Instructions for the task: Output all records exactly, with no images.

(Stored items)

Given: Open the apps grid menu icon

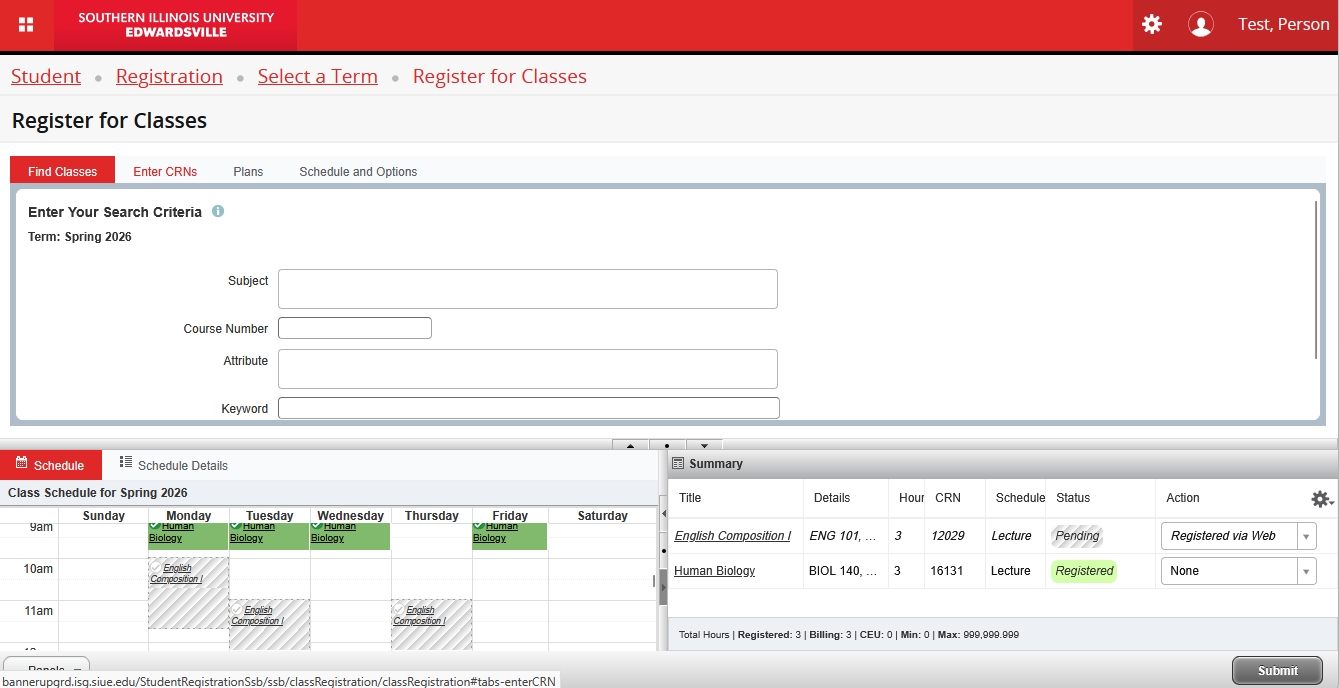Looking at the screenshot, I should point(27,25).
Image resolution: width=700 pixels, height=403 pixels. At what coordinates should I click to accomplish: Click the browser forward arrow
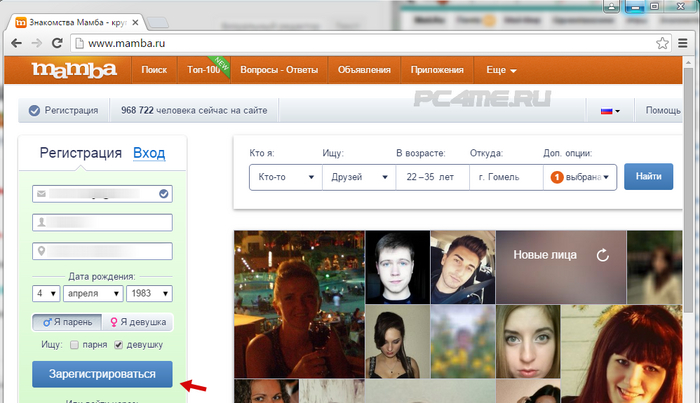[35, 43]
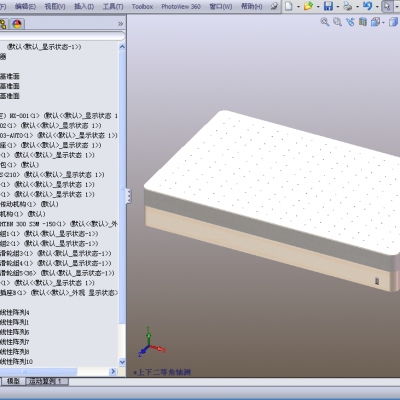Click the Print icon
The width and height of the screenshot is (400, 400).
point(348,6)
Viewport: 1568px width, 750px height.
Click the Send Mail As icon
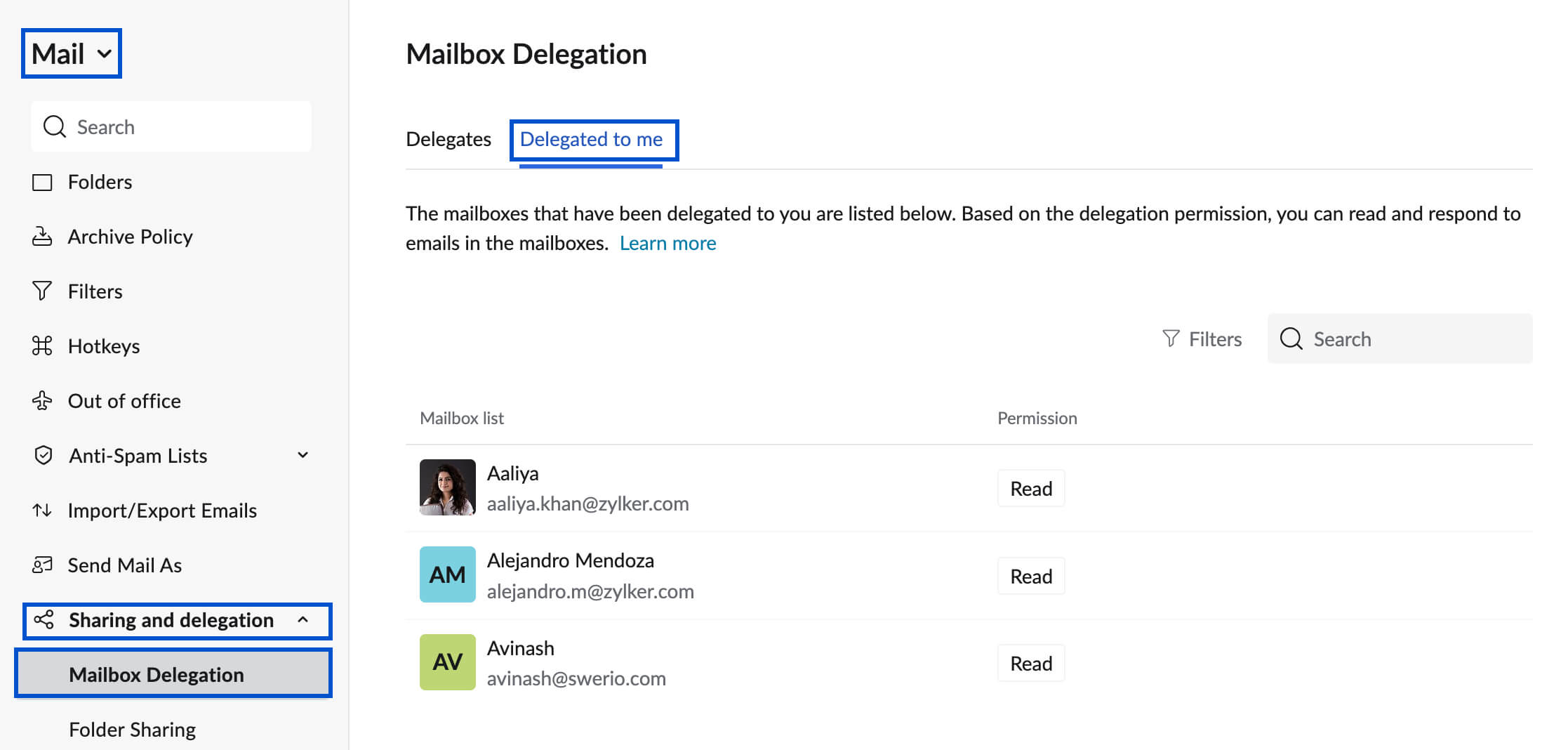click(x=43, y=565)
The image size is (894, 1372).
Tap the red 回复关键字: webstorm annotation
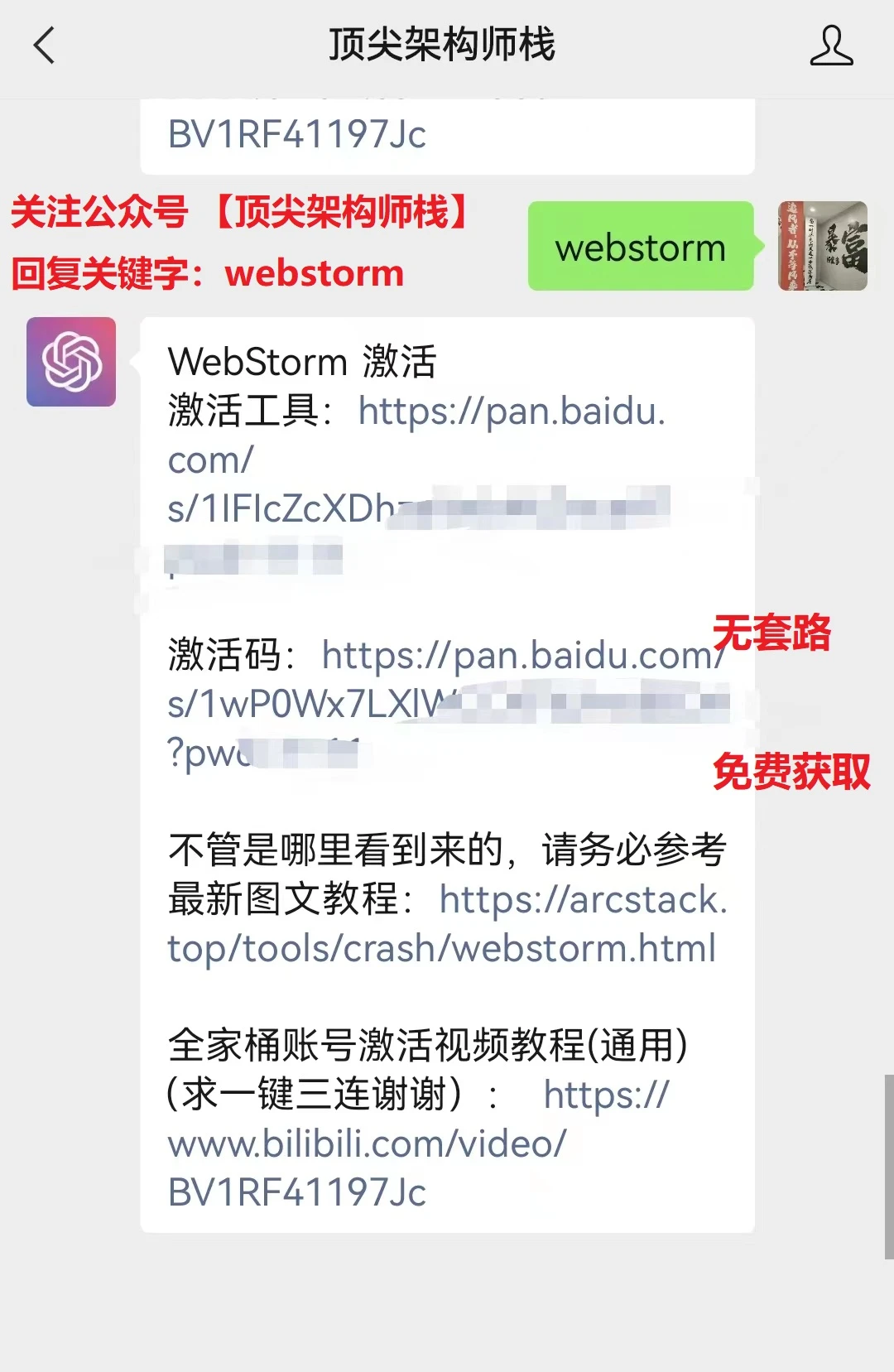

Exercise output:
Given: Open the apps grid menu icon

Looking at the screenshot, I should point(27,25).
Image resolution: width=700 pixels, height=403 pixels. At what coordinates should I click to accomplish: Click the browser forward arrow
[35, 43]
Click the Print icon
The width and height of the screenshot is (400, 400).
point(348,6)
Viewport: 1568px width, 750px height.
Click the Send Mail As icon
click(x=43, y=565)
The image size is (894, 1372).
Tap the red 回复关键字: webstorm annotation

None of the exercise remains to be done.